## [What you need to do]
In your copy, leave out the pictures and repeat the entries below exactly.

## [Exercise material]
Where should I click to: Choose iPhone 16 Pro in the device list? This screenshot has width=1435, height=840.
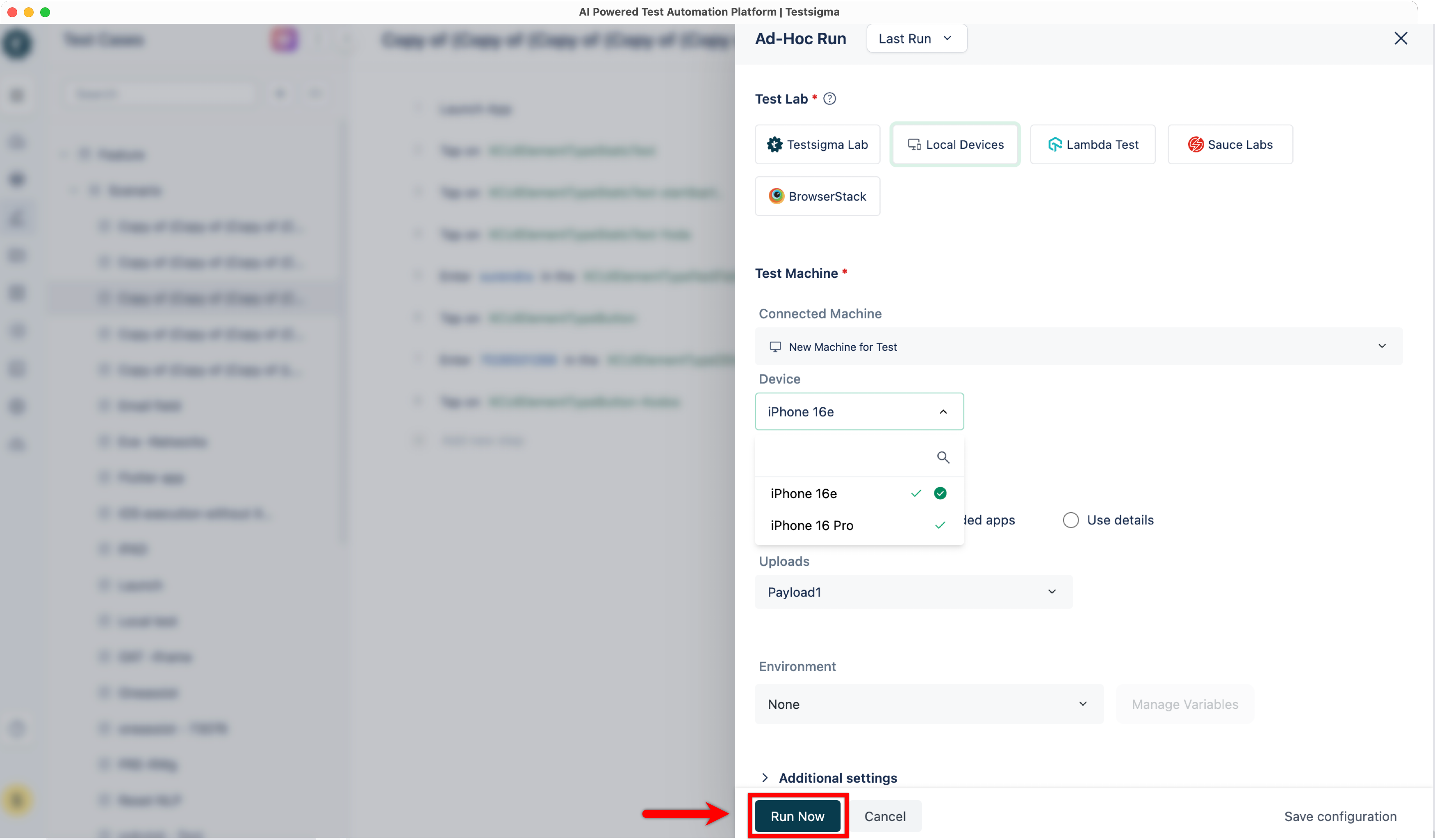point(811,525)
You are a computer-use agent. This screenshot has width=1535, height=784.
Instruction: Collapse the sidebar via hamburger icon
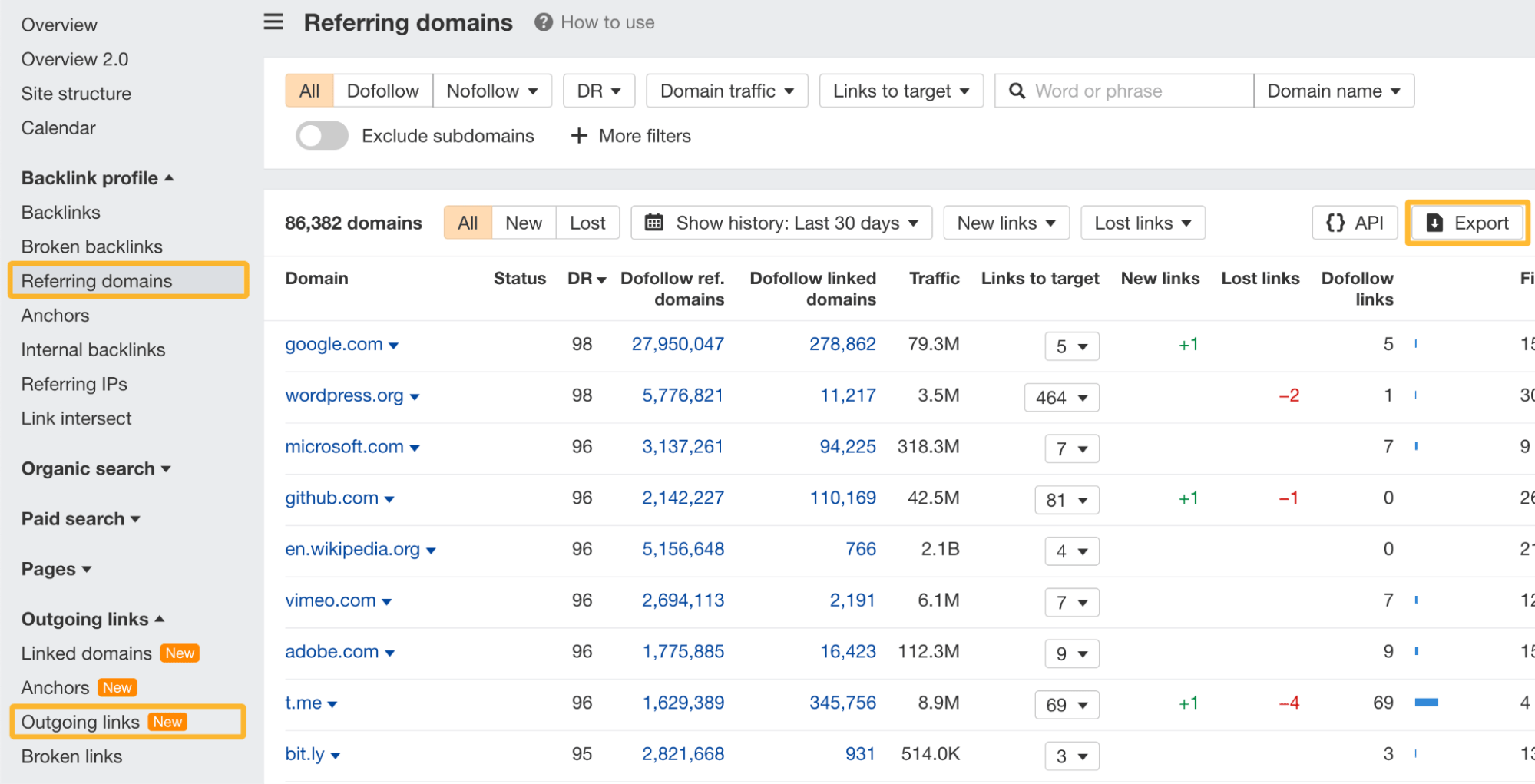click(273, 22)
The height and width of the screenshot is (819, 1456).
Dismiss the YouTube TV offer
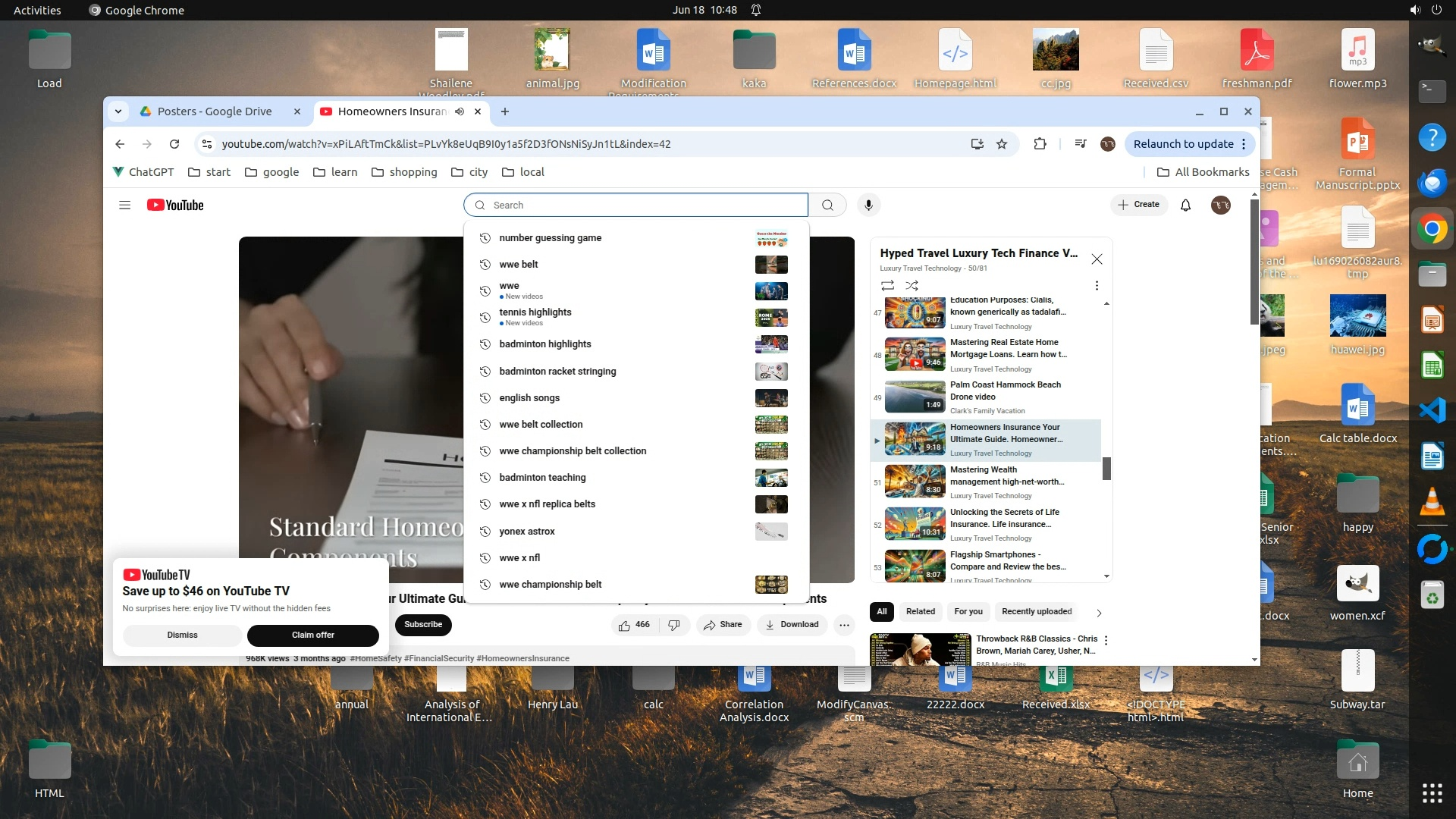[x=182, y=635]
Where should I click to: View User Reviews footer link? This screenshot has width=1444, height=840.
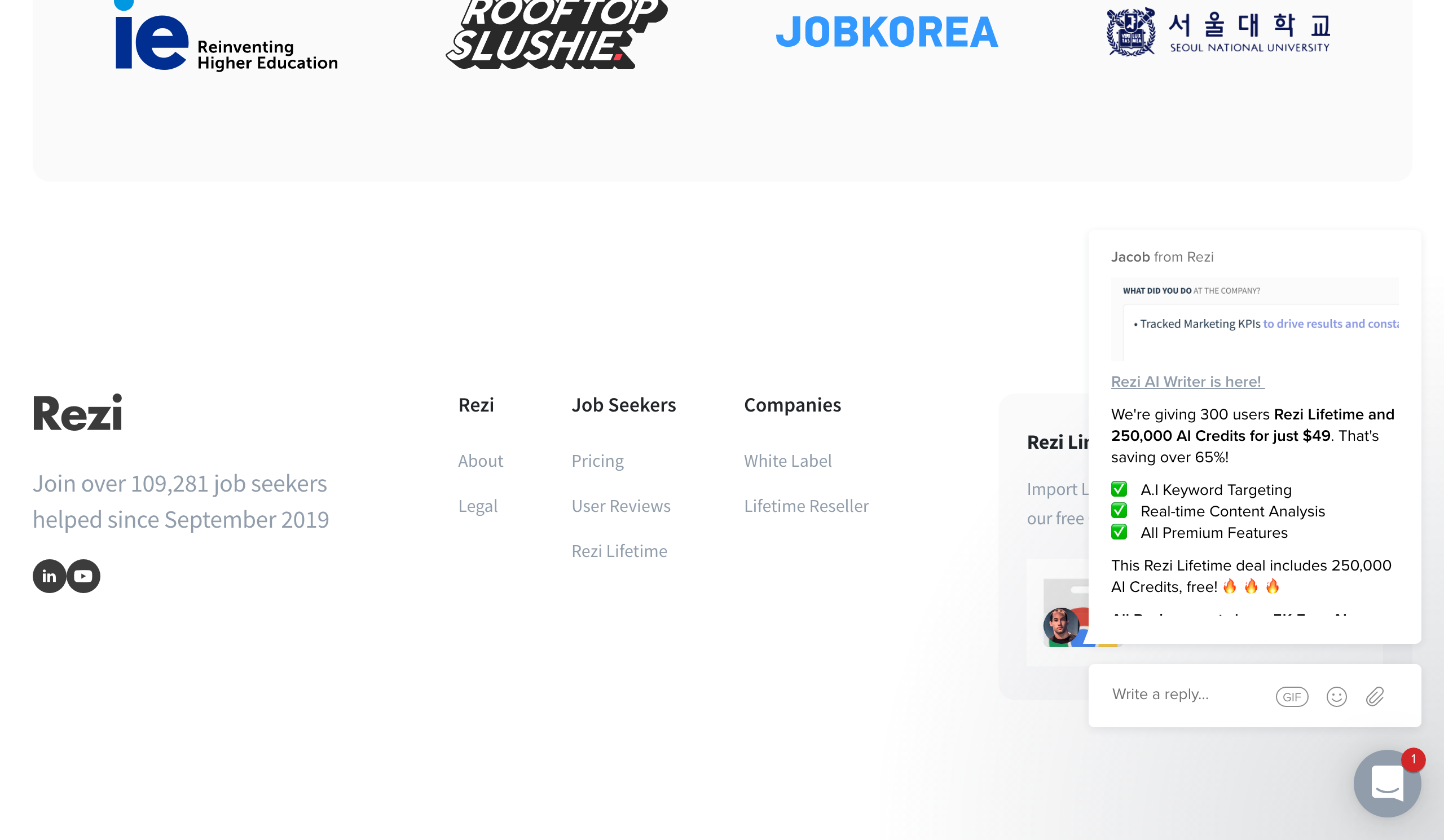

## [Answer to this task]
Where should I click to: Choose iPhone 16 Pro in the device list? This screenshot has width=1435, height=840.
point(811,525)
You are a computer-use agent. This screenshot has width=1535, height=784.
Instruction: Collapse the sidebar via hamburger icon
click(273, 22)
The height and width of the screenshot is (819, 1456).
Dismiss the YouTube TV offer
[x=182, y=635]
Where should I click to: View User Reviews footer link? This screenshot has width=1444, height=840.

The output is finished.